··· RECORDS TO USE

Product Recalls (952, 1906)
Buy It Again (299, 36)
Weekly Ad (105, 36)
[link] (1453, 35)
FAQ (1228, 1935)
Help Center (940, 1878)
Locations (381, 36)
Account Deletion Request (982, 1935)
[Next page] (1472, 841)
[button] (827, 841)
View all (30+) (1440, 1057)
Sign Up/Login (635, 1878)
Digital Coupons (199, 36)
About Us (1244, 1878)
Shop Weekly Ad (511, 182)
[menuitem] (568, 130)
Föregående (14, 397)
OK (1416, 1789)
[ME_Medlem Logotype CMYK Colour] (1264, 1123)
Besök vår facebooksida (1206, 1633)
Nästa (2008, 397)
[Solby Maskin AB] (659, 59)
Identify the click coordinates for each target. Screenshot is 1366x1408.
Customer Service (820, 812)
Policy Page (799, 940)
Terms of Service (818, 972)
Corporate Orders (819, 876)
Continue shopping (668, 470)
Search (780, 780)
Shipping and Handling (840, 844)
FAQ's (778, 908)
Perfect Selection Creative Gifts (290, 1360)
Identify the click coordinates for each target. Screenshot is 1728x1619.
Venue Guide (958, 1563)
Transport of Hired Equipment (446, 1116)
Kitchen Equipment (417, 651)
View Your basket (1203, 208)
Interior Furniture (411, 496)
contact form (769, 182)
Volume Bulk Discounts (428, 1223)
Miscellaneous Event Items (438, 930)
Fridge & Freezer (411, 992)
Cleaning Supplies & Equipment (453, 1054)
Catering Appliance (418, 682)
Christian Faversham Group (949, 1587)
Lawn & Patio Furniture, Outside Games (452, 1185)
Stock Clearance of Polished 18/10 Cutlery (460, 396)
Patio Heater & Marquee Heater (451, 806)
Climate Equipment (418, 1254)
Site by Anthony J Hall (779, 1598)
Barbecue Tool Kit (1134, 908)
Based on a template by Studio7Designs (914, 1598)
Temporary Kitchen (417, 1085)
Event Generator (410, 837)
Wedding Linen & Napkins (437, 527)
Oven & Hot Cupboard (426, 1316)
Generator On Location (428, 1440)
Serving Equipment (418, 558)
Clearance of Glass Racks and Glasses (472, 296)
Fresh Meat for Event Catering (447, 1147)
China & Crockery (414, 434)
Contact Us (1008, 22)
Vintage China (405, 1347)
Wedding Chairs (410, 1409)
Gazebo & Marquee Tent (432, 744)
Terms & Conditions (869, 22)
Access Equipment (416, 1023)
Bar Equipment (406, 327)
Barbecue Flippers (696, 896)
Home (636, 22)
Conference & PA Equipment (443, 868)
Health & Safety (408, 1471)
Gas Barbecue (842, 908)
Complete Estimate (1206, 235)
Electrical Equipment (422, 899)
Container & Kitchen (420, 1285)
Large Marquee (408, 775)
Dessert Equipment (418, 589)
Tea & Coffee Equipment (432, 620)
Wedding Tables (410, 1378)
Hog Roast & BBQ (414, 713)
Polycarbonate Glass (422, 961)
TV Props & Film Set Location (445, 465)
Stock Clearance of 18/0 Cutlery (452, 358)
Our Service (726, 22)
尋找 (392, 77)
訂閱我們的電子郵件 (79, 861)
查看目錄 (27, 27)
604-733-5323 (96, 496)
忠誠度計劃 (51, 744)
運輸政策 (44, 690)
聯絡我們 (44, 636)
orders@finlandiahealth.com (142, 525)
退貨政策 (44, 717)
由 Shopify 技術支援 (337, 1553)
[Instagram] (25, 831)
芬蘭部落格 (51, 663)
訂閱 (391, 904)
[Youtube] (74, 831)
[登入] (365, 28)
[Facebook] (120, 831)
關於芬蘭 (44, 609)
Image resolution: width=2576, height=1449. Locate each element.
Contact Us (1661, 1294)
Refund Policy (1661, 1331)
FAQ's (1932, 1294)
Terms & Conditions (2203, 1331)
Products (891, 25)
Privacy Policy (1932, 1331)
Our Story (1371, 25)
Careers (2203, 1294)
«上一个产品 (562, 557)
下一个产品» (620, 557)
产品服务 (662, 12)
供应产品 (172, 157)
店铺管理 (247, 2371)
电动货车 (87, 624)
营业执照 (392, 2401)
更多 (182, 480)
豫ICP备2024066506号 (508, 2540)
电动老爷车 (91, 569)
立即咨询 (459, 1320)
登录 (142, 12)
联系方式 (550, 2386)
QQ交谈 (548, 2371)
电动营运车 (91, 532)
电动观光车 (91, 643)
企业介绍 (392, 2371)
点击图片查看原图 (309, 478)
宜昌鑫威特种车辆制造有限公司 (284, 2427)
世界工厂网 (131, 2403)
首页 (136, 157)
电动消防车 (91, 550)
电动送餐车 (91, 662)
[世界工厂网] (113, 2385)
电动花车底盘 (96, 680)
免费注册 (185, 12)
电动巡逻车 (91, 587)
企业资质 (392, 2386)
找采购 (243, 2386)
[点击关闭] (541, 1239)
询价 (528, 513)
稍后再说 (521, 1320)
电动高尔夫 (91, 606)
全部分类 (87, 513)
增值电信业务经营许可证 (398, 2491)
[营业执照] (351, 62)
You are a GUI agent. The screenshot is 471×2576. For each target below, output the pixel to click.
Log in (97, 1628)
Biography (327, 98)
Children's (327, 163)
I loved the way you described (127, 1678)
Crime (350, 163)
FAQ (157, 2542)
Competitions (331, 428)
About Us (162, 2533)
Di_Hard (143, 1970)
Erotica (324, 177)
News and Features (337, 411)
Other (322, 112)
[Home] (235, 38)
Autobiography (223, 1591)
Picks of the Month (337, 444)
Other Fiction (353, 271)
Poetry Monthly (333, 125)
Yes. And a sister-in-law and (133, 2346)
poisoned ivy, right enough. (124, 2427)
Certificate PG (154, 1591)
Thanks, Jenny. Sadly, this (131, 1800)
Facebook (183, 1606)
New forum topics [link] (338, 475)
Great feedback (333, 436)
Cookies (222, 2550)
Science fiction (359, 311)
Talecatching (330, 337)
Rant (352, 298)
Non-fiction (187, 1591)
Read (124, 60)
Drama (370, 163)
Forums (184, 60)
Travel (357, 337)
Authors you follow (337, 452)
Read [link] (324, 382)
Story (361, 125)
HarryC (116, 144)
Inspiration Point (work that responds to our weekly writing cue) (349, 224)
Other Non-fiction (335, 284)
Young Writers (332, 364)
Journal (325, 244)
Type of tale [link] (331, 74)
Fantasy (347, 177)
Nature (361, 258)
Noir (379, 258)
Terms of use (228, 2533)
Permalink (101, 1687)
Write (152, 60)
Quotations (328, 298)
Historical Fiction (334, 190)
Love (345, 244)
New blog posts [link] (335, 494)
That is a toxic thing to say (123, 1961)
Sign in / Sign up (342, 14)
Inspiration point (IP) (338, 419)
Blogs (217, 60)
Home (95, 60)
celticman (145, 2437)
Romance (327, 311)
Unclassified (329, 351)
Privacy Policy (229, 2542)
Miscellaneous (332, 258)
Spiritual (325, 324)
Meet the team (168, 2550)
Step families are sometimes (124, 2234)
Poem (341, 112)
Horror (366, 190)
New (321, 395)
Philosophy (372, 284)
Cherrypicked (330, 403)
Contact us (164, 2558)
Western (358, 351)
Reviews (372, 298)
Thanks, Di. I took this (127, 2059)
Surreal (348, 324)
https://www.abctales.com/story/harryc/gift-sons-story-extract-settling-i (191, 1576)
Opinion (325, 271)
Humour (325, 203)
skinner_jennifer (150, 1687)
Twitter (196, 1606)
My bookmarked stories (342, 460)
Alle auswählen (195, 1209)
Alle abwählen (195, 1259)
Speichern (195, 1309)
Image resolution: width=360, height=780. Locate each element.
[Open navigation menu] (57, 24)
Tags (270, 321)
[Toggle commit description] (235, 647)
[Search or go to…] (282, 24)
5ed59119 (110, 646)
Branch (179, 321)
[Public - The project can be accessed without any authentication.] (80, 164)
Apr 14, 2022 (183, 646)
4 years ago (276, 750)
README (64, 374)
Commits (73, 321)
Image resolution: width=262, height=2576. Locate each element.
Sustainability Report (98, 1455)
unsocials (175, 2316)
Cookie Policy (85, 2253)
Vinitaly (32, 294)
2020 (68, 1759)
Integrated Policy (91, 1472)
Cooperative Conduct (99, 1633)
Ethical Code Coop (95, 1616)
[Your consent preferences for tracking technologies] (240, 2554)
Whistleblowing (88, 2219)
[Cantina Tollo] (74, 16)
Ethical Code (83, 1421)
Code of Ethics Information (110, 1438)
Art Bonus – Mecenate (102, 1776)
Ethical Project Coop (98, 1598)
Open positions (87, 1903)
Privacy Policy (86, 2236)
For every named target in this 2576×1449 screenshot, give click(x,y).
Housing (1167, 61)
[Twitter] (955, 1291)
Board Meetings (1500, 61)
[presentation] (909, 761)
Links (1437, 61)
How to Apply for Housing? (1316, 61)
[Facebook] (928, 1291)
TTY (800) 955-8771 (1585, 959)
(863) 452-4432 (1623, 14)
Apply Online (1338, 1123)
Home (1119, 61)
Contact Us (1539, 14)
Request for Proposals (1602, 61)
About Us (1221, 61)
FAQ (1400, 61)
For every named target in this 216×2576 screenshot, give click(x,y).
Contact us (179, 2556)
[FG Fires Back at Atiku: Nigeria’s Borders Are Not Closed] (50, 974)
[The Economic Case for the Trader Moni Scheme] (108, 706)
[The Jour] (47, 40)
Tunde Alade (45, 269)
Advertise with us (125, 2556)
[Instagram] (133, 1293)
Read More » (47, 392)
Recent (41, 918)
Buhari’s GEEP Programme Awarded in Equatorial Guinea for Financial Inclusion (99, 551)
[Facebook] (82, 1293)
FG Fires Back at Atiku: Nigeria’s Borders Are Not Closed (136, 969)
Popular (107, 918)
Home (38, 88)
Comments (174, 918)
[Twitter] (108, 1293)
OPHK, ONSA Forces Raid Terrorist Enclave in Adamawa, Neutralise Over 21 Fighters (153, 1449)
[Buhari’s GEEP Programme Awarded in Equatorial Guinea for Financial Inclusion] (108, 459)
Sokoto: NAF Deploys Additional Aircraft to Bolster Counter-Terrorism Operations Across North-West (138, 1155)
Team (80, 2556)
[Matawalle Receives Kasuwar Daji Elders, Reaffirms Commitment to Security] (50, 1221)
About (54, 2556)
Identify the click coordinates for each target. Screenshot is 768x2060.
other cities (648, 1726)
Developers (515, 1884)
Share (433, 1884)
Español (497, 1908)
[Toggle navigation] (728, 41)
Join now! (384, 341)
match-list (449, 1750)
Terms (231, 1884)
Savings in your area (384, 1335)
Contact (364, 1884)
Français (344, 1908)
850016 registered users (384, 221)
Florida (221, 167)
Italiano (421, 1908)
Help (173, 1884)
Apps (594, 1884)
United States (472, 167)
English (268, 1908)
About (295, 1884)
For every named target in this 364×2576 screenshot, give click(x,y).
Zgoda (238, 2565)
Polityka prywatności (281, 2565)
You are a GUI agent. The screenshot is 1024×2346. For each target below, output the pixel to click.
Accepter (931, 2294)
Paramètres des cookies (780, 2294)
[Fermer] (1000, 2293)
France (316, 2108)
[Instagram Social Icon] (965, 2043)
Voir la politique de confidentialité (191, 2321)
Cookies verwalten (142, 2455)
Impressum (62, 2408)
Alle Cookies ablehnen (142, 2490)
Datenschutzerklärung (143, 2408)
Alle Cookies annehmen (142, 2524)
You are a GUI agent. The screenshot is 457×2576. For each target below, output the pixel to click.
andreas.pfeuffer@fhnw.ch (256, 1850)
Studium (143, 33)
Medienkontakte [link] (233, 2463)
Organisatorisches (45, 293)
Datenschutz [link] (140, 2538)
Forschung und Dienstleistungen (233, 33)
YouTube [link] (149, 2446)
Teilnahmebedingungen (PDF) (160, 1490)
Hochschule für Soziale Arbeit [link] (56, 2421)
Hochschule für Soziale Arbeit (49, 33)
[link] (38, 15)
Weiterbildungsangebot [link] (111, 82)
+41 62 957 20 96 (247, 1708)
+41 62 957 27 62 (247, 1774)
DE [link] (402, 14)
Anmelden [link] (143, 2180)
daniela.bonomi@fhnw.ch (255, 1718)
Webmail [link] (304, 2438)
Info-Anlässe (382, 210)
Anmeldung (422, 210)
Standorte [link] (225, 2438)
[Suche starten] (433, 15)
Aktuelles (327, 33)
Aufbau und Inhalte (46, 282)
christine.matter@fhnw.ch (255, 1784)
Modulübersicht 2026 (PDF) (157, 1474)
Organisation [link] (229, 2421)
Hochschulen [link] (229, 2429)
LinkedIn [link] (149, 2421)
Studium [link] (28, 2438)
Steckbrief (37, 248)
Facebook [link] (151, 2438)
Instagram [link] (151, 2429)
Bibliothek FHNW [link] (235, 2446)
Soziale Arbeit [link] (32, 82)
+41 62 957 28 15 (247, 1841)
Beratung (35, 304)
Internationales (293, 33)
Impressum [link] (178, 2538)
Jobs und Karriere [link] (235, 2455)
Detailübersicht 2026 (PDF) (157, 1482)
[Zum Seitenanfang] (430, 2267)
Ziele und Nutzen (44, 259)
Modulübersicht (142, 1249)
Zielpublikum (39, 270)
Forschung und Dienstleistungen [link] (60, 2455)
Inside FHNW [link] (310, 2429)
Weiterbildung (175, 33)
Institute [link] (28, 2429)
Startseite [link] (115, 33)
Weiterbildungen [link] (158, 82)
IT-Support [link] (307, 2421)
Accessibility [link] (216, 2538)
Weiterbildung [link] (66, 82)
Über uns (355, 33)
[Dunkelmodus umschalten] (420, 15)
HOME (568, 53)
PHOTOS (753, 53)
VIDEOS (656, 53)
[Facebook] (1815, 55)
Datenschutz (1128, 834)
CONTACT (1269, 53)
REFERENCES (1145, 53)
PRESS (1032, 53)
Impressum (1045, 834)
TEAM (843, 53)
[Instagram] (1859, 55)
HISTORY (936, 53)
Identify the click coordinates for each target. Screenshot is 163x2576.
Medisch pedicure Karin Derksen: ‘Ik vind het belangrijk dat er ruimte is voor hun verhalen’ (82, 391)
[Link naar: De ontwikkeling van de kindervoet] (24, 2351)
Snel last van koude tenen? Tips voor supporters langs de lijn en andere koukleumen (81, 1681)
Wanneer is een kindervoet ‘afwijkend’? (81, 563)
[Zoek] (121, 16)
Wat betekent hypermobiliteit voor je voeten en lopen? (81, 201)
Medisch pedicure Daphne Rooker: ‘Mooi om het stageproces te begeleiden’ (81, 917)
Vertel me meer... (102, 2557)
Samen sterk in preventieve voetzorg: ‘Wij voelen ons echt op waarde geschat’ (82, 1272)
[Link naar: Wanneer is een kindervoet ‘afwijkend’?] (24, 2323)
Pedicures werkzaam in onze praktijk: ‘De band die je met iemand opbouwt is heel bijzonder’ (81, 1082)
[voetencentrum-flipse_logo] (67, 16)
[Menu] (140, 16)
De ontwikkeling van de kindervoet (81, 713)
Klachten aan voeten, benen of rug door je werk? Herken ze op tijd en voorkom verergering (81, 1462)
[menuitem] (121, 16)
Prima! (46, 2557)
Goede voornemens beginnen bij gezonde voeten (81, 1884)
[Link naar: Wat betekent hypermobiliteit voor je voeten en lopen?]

······

* [TASK DIRECTIONS]:
Write out exactly the lines that fall from the line with "FAQ (1228, 1935)" to the line with "Perfect Selection Creative Gifts (290, 1360)" in the records above, keeping both ends.

* [SOLUTION]:
FAQ (1228, 1935)
Help Center (940, 1878)
Locations (381, 36)
Account Deletion Request (982, 1935)
[Next page] (1472, 841)
[button] (827, 841)
View all (30+) (1440, 1057)
Sign Up/Login (635, 1878)
Digital Coupons (199, 36)
About Us (1244, 1878)
Shop Weekly Ad (511, 182)
[menuitem] (568, 130)
Föregående (14, 397)
OK (1416, 1789)
[ME_Medlem Logotype CMYK Colour] (1264, 1123)
Besök vår facebooksida (1206, 1633)
Nästa (2008, 397)
[Solby Maskin AB] (659, 59)
Identify the click coordinates for each target. Screenshot is 1366x1408.
Customer Service (820, 812)
Policy Page (799, 940)
Terms of Service (818, 972)
Corporate Orders (819, 876)
Continue shopping (668, 470)
Search (780, 780)
Shipping and Handling (840, 844)
FAQ's (778, 908)
Perfect Selection Creative Gifts (290, 1360)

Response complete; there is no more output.